About a dozen years ago, while toiling away as a barista as my first post-college job, I would pass the time chatting about movies with my espresso cart co-workers and our customers. One co-worker, lets call her Cathy (because that was her name), started to recommend films to me. I could hear the challenge in her voice, and her smile strangely seemed to be more of a smirk. Always ready to discover new films, I started renting her recommendations. First I watched Poison by Todd Haynes (who went on, ironically, to direct one of my favorite films of the last few years, Far From Heaven). The film included scenes like a boy flying out a window, and a prison rape/”love” scene against a concrete wall. Hmmm. Then, per Cathy’s suggestion, I rented Lars Von Trier’s Zentropa, which, frankly, made me feel like sticking pins in my eyes. Oddly Von Trier went on to direct Dancer in the Dark, another one of my faves. Of course I did not see this pattern until now, so at the time, when Cathy smirked and told me to rent Tetsuo: The Iron Man, I put my foot down and refused. So it is a dozen years later now. Cathy, wherever you are, this one is for you!
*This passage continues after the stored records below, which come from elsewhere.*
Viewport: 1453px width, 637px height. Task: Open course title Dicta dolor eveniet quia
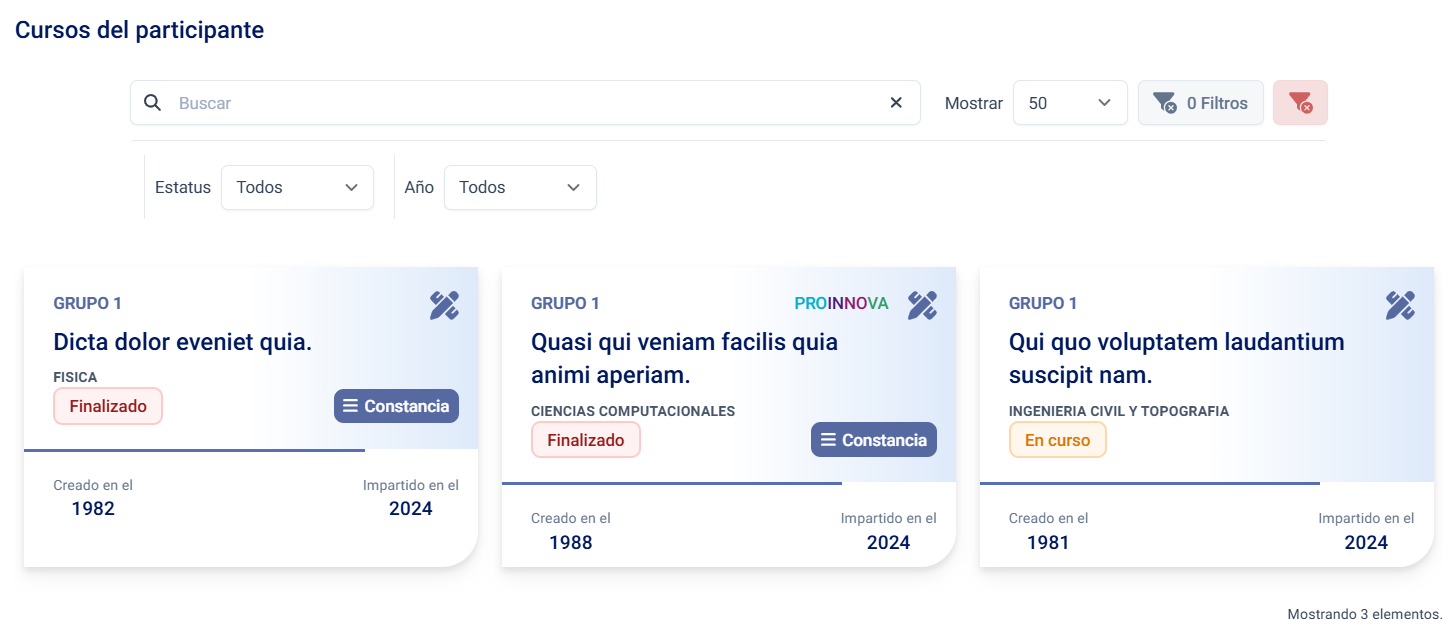183,342
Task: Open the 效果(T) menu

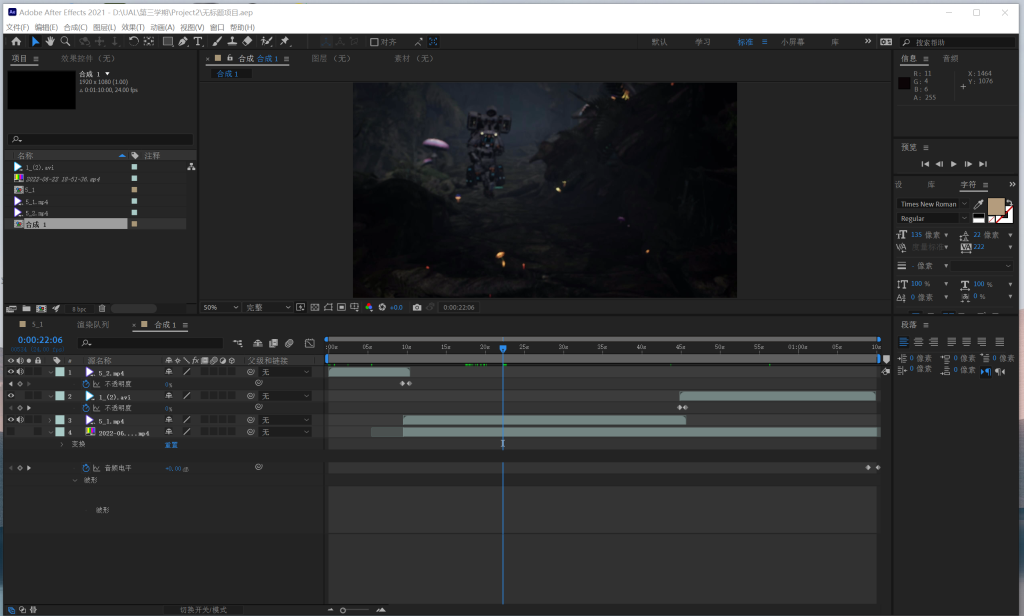Action: click(x=133, y=27)
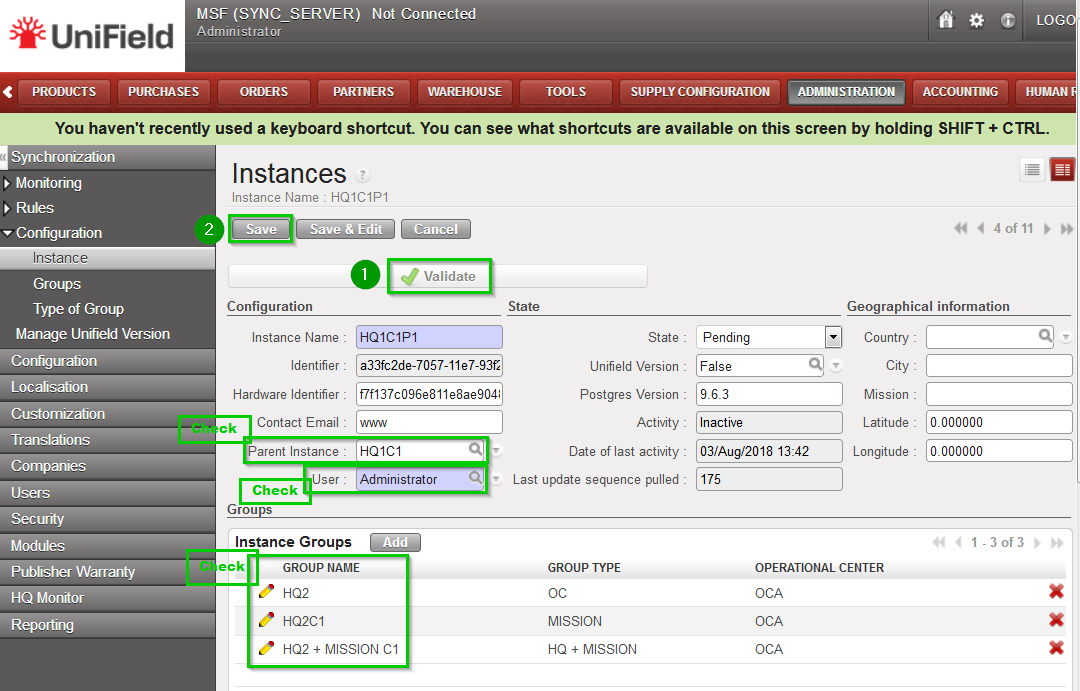Click search icon in Country field
Screen dimensions: 1080x691
(x=1045, y=337)
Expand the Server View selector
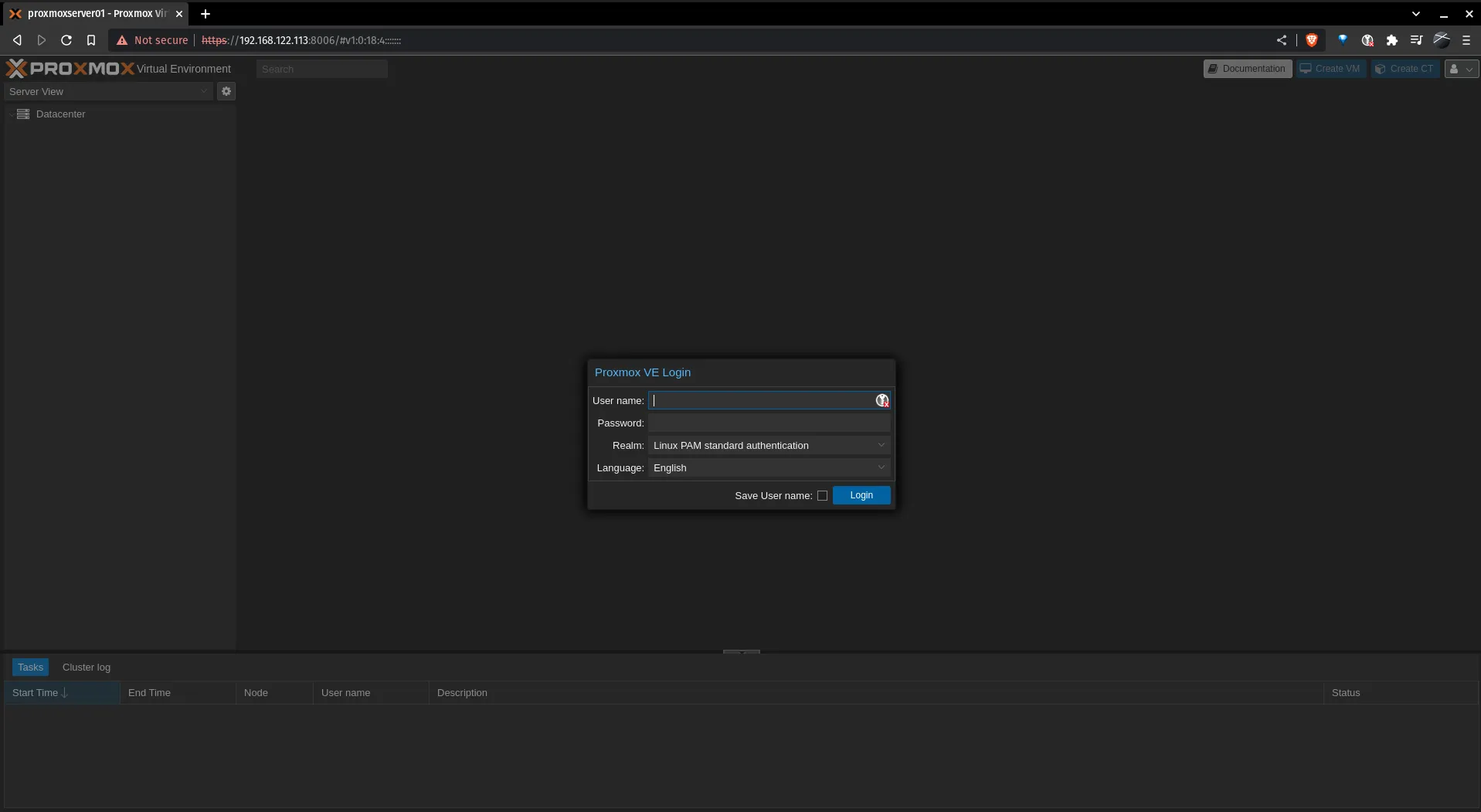Screen dimensions: 1481x812 (x=108, y=91)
I’ll start by saying that my cat left the room while I watched Tetsuo. That should say a lot. My cat is pretty open-minded about films, but I think the relentless editing and psycho-sexual-technological imagery tried her patience.
To explain the rough plot, a metal-fetishist (played by director Shinya Tsukamoto), who spends the opening scene slitting open his thigh and shoving a foot-long pipe into his leg, gets run down by a car. The man who drove the car (Tomorowo Taguchi) goes home, notices a piece of metal sticking out of his face while he is shaving, picks at it, and blood explodes out of his face. That’s just the beginning. Eventually industrial tubes and wires and metal parts start popping out of his body and overtaking him. A monstrous drill-bit penis explodes out of his groin, whirring impressively enough to drill an arm-sized hole through a wall, or a person perhaps. He screams and is in a lot of pain. Eventually the metal-fetishist from the opening scene, who has been writhing around in some industrial womb this whole time, tracks down the iron man seeking revenge. Or something. Or maybe he wants to make out with him. They have a showdown, and eventually merge together into some monstrous technological monolith, which is, unsurprisingly, penis-shaped, and they race jet-propelled down the streets of modern Japan seeking to take over the world with their love.
At least that’s what I got out of it.
As baffling and frankly unwatchable as the majority of Tetsuo: The Iron Man is, I’m sure that the imagery will stick in my head for a long time. There is excessive imagination in every shot, as appalling and/or gross as the scenes are. The movie was filmed in high-contrast 16-mm black-and-white for budgetary reasons, but that ended up working to the film’s advantage, giving it an arty, industrial look. There is cool, metal-clanging soundtrack, and transformations are achieved with stop-motion animation, wriggling wires, guts exploding and all. It is excessively violent and gross, and I’ll admit, even funny. After our main guy has had half of his body turned into a jumble of wires and pipes, his girlfriend has decided enough is enough and digs a knife into his neck (while he still has a fork hanging off his cheek). But this ends up turning her on, and she starts licking his face while twisting the knife deeper into him. But, hey, lady! Remember to watch out for that drill-bit penis!
Tetsuo: The Iron Man is considered a cult classic in the psycho-sexual-horror movie genre (find THAT section at Blockbuster!). In the same breath, fans often name-drop David Cronenberg, David Lynch’s Eraserhead, and even Kafka’s Metamorphosis. If you like work by those artists, I’ll bet you’ll get a kick out of the twisted horror that is Tetsuo. For the rest of us, i.e. those of the faint of heart or stomach, or those with a low tolerance for arty and surreal assaults on the senses, I give you permission to skip Tetsuo, guilt-free.